Rider’s Library | Classic Motorcycles by Vic Willoughby

Classic Motorcycles by Vic Willoughby
Classic Motorcycles by Vic Willoughby

Motorcycle Library Retro Review

If you’ve ever wondered how motorcycle design came to be what it is today, and if you have an interest in the details of how certain classic motorcycles played a role in that evolution, you will find Vic Willoughby’s Classic Motorcycles a fascinating piece of moto-literature.

Willoughby, who was the editor of the U.K.’s weekly journal “Motor Cycle,” provides in-depth insights into the design and history of 40 landmark racing and street motorcycles spanning 60 years from Great Britain, Scandinavia, the Continent, the United States and Japan.

The 176-page first edition includes more than 240 images: black and white period photographs, over two dozen contemporary (for the seventies) color photographs, and detailed ink perspective, cut-away and exploded view illustrations of engines and other technical details. Later editions came out in 1982 and 1989.

Classic motorcycle-racing fans will particularly enjoy the rare racing images from the 1911 shot of A. G. Chapple aboard an Indian V-twin at Daytona Beach speed trials, to Bob Foster fully airborne at Ballaugh Bridge aboard a Moto-Guzzi in the 1949 Senior TT, to Cal Rayborn in the H-D world speed record streamliner at Bonneville in 1970 and Barry Sheene on a Suzuki at Mallory Park in 1974.

Of course, the link between racing and the advancements in motorcycle design has been strong over the years and much of the text details the defining and often radical innovations that led to the modern high performance machines we know today.
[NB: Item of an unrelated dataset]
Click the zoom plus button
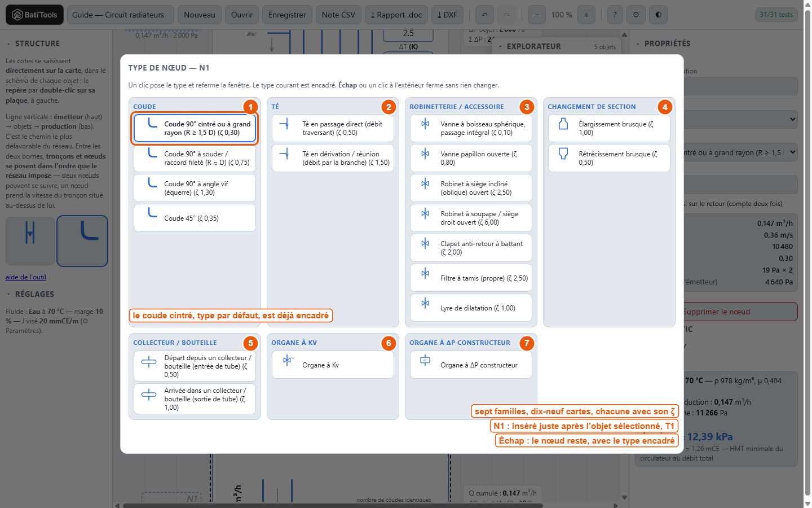The width and height of the screenshot is (812, 508). tap(586, 15)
Examples include the advanced liquid cooled Scott two-strokes of the 1920s, the disc-brake equipped Douglas bikes of 1923, BMW’s supercharged wonder bikes of the 1930s, Husqvarna’s very fast V-twin racing bikes of the same period, the two stroke V-3 DKW of 1953, and many others up to the four, five and six cylinder DOHC racing bikes from Honda in the 1960s.
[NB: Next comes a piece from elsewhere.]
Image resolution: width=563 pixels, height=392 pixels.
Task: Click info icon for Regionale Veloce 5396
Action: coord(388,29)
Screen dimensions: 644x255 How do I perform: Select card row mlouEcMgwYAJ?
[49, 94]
The innovative ideas that made their way into road-going bikes are summed up often based on Willoughby’s personal experience road testing some of them. The super-stable but extremely odd-looking American and English built Ner-a-car, which had hub-center steering in 1921, the 1930 Matchless Silver Hawk with its remarkable 26° OHC V-4 with coupled front/rear brake system, the ageless Triumph Speed Twin and Ariel Square Four to name a few.

Book Data:

  • Title: Classic Motorcycles
  • Author: Vic Willoughby
  • Published: 1975 (1st edition)
  • Publisher: The Hamlyn Publishing Group, Ltd., Astronaut House, Feltham, Middlesex, England
  • ISBN: 0-8037-4626-1

Note to readers: many of the books that we’ll feature here may be out of print and some may be difficult to find. That could be half the fun. The Internet should make the search relatively easy, but ironically, none of the books currently scheduled for eventual retro-review for the Rider’s Library section were found with the help of the Internet. They all were found at book stores, used book stores, antique shops, motorcycle shops, yard sales and so on.